Team & Contributions

Pranav R

Pranav R

Documentation Lead
  • Managed comprehensive project documentation, including the Software Requirements Specification (SRS).
  • Established an organized project workflow, bridging the gap between planning and coding.
Prathwik Shetty

Prathwik Shetty

System Architect & Core Developer
  • Architected the system using core OOP principles (Inheritance, Polymorphism, Encapsulation).
  • Drafted comprehensive UML diagrams including Use Case, Class, and Sequence diagrams.
  • Developed the core Java application logic, including the timetable scheduling algorithm and booking synchronization.

System Design & Architecture

A major challenge in software development is translating real-world relationships into code. By leading the system design, I mapped out the entities of a classroom environment into a robust Java class structure.

Classroom Management System UML Class Diagram
The Class Diagram detailing the relationships between Professors, Classrooms, Timetables, and Booking objects.

Applying OOP Principles

  • Inheritance: Created a base User class containing common attributes (ID, Name, Contact) which was inherited by staff and admin classes to reduce code duplication.
  • Encapsulation: Protected sensitive data like booking statuses and schedule arrays using private variables accessed only via controlled getter and setter methods to prevent accidental overwrites.
  • Polymorphism: Implemented overridden methods for dashboard initialization, allowing the system to display different interfaces based on the logged-in user's role.

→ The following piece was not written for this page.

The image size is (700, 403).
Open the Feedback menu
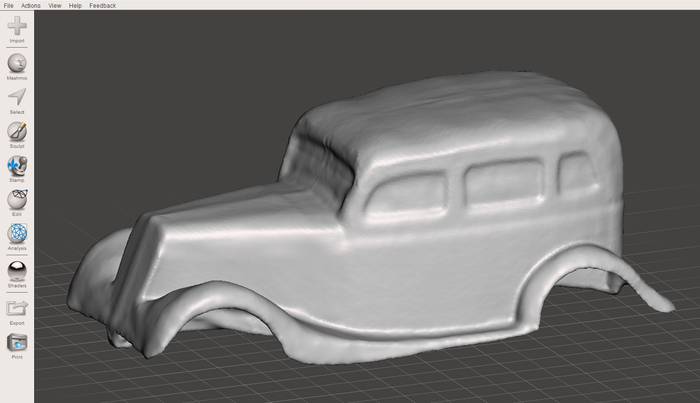pos(103,5)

Challenges & Engineering Solutions

  • Concurrency & Double-Booking: Ensuring two professors couldn't book the same free period simultaneously.
    Solution: Designed the booking logic with strict state validation, ensuring the timetable updates synchronously and rejects conflicting requests.
  • Complex Timetable Mapping: Structuring data for days, periods, classrooms, and bookings was highly multi-dimensional.
    Solution: Designed an efficient relational object model using nested Java Collections (like HashMaps and ArrayLists) to quickly traverse and query free slots.

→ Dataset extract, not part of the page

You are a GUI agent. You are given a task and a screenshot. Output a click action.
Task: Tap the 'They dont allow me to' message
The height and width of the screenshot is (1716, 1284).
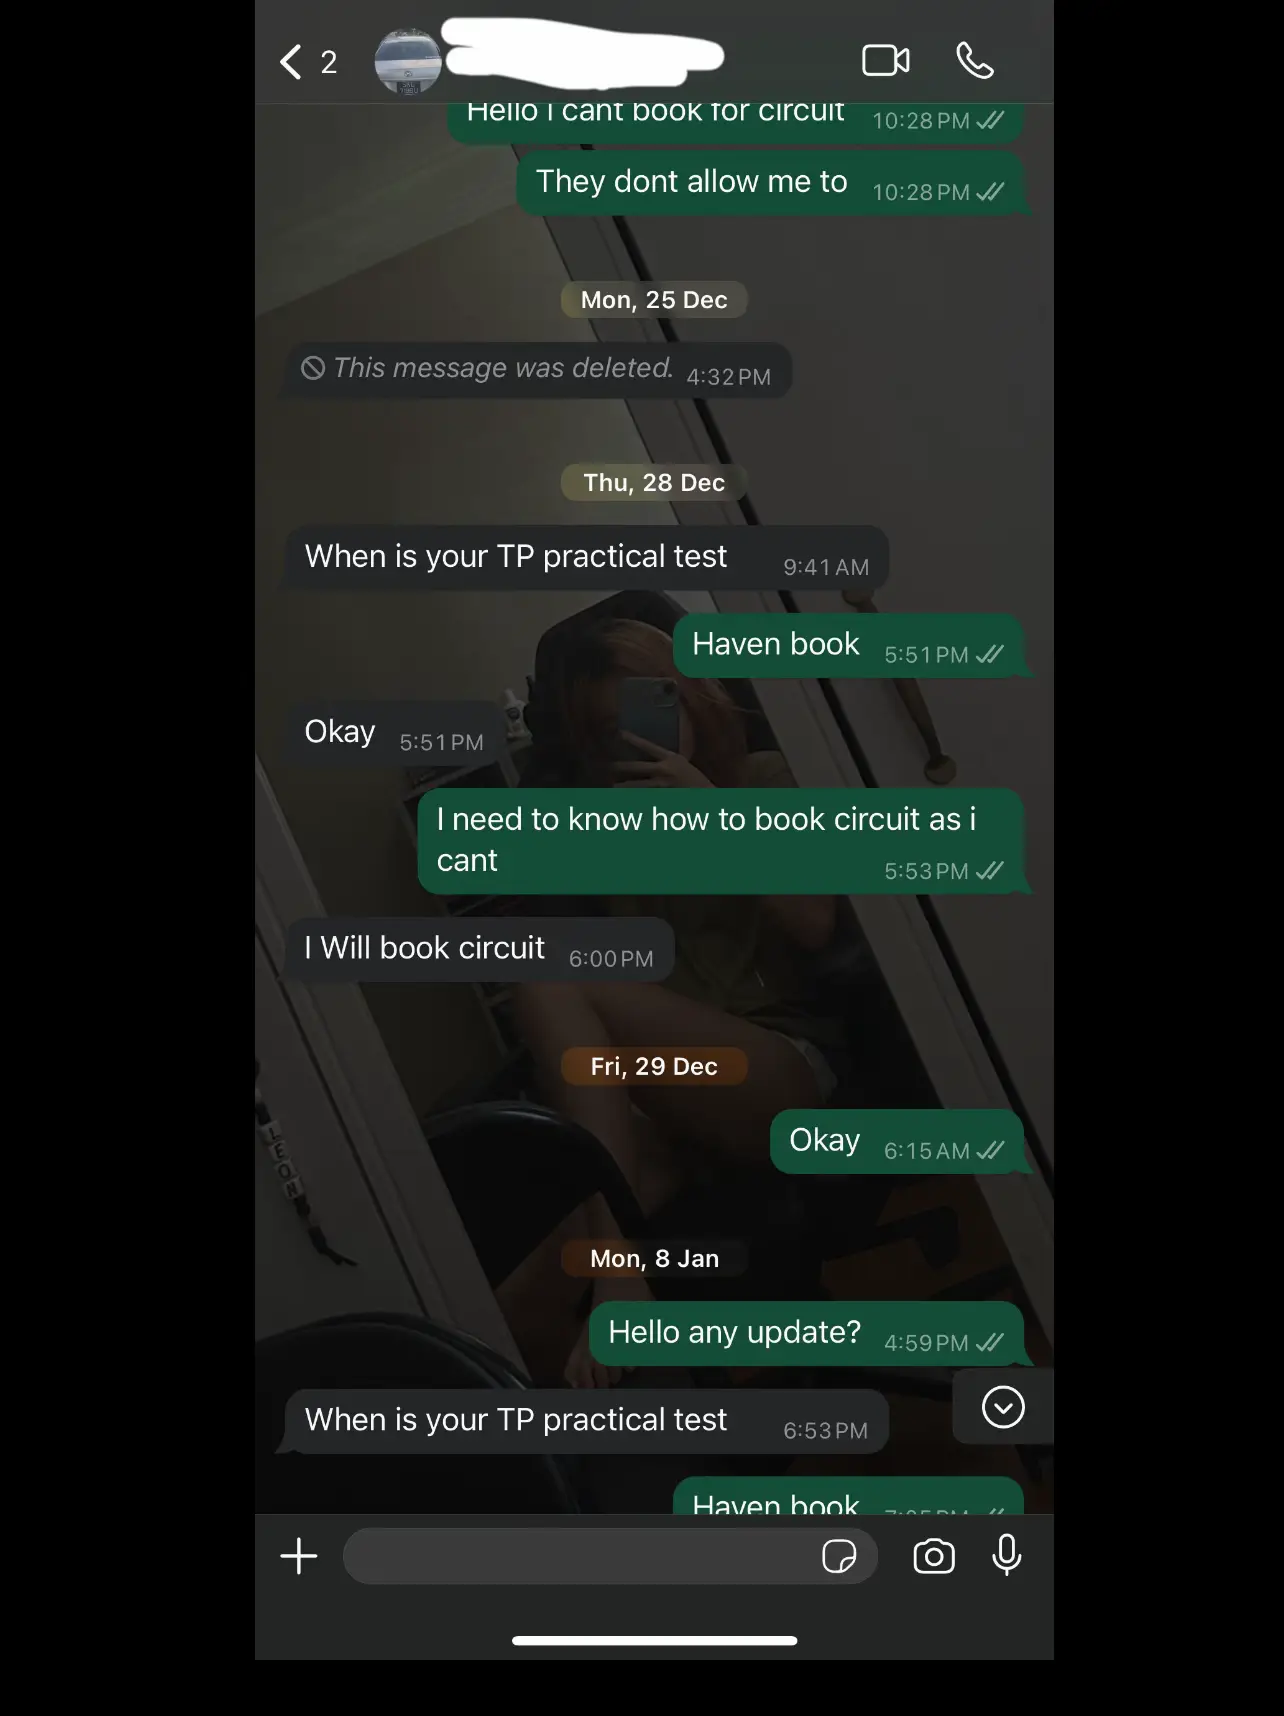tap(770, 183)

Academic Context & Guidance

This project was made for the subject OBJECT ORIENTED PROGRAMMING (Course Code: CS2002-1), under the expert guidance of:

Ms. Anusha N

Ms. Anusha N

Designation: Assistant Professor Gd.I

Institution: NMAM Institute of Technology (NMAMIT), Nitte

Email: anusha24@nitte.edu.in

Impact & Learning Outcomes

Taking on the role of System Designer was a pivotal learning experience. It shifted my perspective from merely "writing scripts" to "engineering software." I learned that investing time in proper architecture, documentation, and UML planning drastically reduces bugs during the coding phase and makes team collaboration seamless.